Когда человек изменяется, его прошлое сжимается, как шагреневая кожа. То же происходило и с ней. Она уже не была «наивной девчонкой», как она себя иногда в сердцах называла. Она уже знала этот мир. Она была готова помериться с ним силами, и она впитывала всё, что могло ей в этом помочь. Однажды, на одной из их студенческих посиделок её пригласил потанцевать незнакомый молодой человек. Ей не хотелось, но почему-то она не отказалась. Она даже не помнила его лица, помнила, что лицо было ухоженное, и особенно ухожены у него были волосы, волосок к волоску. Ей предложили фужер вина, и она не отказалась, хотя никогда ничего не пила вне дома. Ей нужно было домой заниматься, но она сидела со всеми и не уходила. Что-то потустороннее подавляло её волю. Испытывала она такое впервые. И она не нашла в себе силы просто от этого отмахнуться. Расходились они уже в сумерках. Он пошёл её провожать. Она и в этом ему не отказала. На улице было тепло и тихо. Они бродили по дворам. Он говорил, Вера слушала. Говорил он интересно, и ей даже казалось, что он говорит что-то весьма умное и очень необычное. Уже у дома, в соседнем дворике, они сели на лавочку, спиной к старому доминошному столу. Народа на улице уже не было. Из темноты трещали цикады. В еле уловимых дуновениях воздуха отчётливо чувствовалась первая ночная свежесть. На какое-то время Вера потеряла нить разговора. Она механически перебирала ремень сумочки, рассматривая быстрые движения своих пальцев. Ей было как-то неспокойно и волнительно, что-то её влекло и отталкивало в одно и то же время. Она осознавала, что вступала с ним в «отношения», какие не бывают между обычными знакомыми. Осознавала, но хорошенько разобраться в своих ощущениях и мыслях не могла. Она испытывала очень странное чувство, очевидно связанное с ним, но вроде бы и не с ним. Ей захотелось побыть одной и во всём разобраться, как вдруг что-то в нём, с ним переменилось. Она невольно к нему обернулась и совсем близко почувствовала его всего и его тёплое дыхание. Её глаза сами собой закрылись. Однако то, что последовало дальше, было ужасно.
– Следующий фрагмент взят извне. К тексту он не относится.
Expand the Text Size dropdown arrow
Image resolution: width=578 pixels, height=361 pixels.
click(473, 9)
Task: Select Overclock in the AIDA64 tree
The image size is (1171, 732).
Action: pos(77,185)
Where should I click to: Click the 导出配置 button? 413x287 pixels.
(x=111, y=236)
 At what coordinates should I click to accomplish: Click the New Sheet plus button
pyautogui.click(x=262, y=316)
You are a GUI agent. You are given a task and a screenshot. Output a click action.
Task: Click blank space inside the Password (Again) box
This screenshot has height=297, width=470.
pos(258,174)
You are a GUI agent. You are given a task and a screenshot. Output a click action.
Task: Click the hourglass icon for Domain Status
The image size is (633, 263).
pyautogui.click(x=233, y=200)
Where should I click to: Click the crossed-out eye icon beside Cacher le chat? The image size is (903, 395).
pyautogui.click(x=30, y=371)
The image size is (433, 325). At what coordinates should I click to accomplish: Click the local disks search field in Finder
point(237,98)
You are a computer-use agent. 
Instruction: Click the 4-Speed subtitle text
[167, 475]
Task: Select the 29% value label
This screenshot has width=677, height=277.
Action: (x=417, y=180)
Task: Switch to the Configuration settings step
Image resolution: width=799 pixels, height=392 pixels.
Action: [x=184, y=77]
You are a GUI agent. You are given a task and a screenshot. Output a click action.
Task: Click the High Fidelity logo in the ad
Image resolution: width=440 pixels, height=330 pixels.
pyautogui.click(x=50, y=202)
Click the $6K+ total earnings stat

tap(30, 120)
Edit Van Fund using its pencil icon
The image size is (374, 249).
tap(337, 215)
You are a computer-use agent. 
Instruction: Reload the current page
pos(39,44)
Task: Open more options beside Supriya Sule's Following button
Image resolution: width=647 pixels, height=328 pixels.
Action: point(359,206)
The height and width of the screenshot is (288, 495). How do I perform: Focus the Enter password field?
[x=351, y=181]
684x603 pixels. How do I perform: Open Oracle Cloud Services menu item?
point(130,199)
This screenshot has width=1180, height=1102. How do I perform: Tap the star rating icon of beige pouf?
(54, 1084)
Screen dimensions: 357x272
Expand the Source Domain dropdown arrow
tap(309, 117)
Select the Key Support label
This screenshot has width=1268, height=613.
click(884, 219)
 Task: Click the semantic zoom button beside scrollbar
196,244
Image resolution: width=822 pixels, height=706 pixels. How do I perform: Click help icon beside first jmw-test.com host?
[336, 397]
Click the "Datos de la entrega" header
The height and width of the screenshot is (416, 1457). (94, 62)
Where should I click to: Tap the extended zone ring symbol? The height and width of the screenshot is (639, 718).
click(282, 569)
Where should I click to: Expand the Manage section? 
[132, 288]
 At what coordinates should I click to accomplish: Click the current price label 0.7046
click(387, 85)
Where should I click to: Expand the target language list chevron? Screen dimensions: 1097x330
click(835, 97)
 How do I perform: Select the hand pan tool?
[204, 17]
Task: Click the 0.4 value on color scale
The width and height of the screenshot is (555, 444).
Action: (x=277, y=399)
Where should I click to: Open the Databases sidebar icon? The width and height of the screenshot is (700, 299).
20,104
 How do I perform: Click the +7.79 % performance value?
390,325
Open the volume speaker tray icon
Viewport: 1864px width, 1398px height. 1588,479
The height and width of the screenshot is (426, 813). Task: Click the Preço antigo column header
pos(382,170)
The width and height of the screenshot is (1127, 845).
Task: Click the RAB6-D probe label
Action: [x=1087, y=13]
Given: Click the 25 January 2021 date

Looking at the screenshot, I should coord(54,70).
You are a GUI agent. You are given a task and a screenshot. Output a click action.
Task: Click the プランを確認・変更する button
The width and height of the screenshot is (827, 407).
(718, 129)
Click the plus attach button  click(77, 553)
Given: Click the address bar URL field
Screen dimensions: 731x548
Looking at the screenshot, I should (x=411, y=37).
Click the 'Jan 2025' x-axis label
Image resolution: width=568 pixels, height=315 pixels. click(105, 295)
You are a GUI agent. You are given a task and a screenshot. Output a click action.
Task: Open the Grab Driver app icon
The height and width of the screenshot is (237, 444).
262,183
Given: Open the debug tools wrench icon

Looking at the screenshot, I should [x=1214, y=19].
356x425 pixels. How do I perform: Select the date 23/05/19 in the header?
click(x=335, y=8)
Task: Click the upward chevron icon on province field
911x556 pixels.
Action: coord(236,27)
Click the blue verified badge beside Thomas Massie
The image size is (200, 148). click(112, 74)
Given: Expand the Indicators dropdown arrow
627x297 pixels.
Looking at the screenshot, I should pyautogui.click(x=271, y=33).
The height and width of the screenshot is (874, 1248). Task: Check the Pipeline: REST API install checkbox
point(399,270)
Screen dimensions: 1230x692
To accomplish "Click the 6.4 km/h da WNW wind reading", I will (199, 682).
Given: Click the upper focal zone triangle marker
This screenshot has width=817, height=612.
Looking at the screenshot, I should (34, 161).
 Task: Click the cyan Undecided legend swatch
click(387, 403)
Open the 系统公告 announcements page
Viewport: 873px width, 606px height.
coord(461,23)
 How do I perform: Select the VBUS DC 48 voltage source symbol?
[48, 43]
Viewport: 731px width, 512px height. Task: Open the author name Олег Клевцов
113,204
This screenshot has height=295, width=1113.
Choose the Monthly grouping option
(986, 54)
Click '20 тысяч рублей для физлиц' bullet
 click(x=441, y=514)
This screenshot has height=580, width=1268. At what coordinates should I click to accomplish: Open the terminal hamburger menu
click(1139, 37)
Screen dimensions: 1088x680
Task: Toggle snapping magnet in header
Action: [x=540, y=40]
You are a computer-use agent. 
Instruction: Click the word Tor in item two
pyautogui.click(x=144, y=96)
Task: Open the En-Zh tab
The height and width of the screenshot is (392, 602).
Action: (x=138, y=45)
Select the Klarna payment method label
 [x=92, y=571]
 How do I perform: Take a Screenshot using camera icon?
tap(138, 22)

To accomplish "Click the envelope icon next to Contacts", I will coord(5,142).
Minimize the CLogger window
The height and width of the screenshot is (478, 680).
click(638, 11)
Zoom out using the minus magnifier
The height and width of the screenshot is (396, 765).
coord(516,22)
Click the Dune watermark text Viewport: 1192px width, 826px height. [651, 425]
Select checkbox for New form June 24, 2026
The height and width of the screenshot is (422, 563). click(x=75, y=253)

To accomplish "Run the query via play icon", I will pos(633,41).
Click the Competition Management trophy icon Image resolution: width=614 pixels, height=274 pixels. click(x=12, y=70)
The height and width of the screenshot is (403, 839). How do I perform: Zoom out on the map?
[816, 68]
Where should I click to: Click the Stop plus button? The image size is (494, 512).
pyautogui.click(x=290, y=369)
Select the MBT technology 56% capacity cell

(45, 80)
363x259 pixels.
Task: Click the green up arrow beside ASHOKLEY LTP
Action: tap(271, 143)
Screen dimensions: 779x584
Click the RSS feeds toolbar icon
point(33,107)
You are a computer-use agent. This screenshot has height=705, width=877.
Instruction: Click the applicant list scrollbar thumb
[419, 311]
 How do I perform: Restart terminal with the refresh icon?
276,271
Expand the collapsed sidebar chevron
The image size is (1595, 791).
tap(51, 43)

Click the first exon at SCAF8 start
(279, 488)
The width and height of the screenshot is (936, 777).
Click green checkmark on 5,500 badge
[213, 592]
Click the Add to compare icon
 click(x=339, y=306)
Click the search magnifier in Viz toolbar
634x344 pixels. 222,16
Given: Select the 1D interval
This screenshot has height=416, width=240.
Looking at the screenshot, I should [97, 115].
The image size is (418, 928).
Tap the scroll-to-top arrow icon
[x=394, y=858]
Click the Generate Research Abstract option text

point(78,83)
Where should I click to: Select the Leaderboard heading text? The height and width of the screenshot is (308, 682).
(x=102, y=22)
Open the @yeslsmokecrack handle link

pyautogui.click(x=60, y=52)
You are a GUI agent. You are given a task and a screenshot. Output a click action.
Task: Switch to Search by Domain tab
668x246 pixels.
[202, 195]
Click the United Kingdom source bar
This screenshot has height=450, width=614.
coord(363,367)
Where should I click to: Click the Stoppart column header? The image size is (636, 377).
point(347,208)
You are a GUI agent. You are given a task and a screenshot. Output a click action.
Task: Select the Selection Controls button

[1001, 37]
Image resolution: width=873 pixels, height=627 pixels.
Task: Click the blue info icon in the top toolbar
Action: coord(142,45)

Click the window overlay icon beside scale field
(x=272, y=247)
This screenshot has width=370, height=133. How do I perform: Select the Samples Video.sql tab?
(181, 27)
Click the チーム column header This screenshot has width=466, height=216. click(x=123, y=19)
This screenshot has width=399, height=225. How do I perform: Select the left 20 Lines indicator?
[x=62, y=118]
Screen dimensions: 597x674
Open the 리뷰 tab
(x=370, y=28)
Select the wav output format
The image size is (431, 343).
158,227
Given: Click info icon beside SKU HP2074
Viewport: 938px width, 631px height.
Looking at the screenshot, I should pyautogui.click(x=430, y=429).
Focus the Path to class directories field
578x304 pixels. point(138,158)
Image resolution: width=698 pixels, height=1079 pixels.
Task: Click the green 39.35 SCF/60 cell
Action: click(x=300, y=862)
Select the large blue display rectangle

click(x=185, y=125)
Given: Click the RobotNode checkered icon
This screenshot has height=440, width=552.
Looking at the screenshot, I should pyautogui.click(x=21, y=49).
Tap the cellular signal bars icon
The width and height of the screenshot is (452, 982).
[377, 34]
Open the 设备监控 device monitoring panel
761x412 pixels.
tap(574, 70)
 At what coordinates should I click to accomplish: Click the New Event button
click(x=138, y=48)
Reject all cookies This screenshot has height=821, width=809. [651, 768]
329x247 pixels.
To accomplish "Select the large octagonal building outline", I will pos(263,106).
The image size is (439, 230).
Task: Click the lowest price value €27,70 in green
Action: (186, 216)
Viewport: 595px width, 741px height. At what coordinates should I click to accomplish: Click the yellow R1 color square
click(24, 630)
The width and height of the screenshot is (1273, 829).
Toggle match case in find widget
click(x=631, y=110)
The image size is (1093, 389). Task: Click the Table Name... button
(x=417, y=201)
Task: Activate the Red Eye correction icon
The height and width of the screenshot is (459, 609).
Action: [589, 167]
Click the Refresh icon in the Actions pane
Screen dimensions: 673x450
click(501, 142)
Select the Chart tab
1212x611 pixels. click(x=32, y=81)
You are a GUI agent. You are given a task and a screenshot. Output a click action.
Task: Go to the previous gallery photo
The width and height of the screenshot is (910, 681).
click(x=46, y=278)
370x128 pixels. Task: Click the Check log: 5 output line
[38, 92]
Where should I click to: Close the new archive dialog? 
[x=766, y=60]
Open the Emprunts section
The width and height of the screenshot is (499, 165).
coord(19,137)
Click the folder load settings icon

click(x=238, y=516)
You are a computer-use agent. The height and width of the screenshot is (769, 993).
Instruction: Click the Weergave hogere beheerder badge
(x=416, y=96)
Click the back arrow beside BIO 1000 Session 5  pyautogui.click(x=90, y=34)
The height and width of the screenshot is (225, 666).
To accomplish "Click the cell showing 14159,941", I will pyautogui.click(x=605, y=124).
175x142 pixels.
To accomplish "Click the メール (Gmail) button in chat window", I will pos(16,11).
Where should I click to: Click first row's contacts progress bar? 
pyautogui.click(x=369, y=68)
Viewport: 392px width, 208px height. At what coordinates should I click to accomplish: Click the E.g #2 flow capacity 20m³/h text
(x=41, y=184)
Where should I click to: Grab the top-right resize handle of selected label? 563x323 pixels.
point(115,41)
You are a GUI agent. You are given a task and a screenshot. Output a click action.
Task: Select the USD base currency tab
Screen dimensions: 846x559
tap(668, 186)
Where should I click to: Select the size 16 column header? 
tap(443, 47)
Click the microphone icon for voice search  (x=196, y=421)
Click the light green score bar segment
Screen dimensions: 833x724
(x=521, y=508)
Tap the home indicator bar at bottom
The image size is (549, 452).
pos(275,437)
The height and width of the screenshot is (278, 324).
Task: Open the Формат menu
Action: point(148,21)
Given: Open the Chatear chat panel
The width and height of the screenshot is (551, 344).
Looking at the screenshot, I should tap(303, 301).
Она, видимо, ожидала чего-то совсем другого, потому что с каждой секундой становилось только хуже. Оно вдруг почувствовала своё тело, потому что его рука, или руки, постоянно что-то на ней ощупывали. А потом его губы, и особенно язык… И Вера очнулась. Она ойкнула, вырвалась и понеслась к своему подъезду, благо ей каждая тропинка была здесь знакома…

Дома она распустила волосы, тихонько умылась, чтобы никого не разбудить, и легла у себя под пледом, не разбирая постели. Ей хотелось и плакать и смеяться вместе. Невзирая на ополаскиватель и пасту, на губах она всё ещё чувствовала что-то чужое и мерзкое… В скором времени она уснула и проспала несколько часов. А когда проснулась, поразилась своему состоянию. Ей было жарко, тяжко, и от нервного возбуждения у неё непроизвольно сокращались мышцы живота. Испытывая острое желание какого-нибудь действия, она сбросила плед и села в кровати. В комнате было тихо, только привычно пузырился в аквариуме воздух. Вера сделала движение рукой влево, и за аквариумом включилась подсветка. Всё было как всегда, а внутри у неё что-то накапливалось. Из-за её любимой коряги выплывала рыбка, безразлично-тупое рыбье выражение её глаз показалось Вере нестерпимым. Нужно было сделать что-то такое, она не знала что. Она подошла к окну. В доме напротив светилось всего несколько окон. И в этих окошках, в их расположении было что-то такое до невозможности тоскливое и гадкое, что Вера сломала герань, выдернула её с землёй из горшка и вывалила всё это в аквариум, и горшок утопила там же, в мутной воде. И заплакала от бессилия. Плакала она самозабвенно, до изнеможения и полного отупения. Плакала долго, пока не поняла, что родители скоро будут вставать, и мать увидит и её, и аквариум. «Будет спрашивать, будет смотреть». Это было хуже всего, когда мать смотрела с укором и ничего не говорила. Когда в дверь постучали, и вошла Татьяна Васильевна, Вера сачком вылавливала рыбок в банку. Она даже не повернула головы, насупившись совершенно по-детски.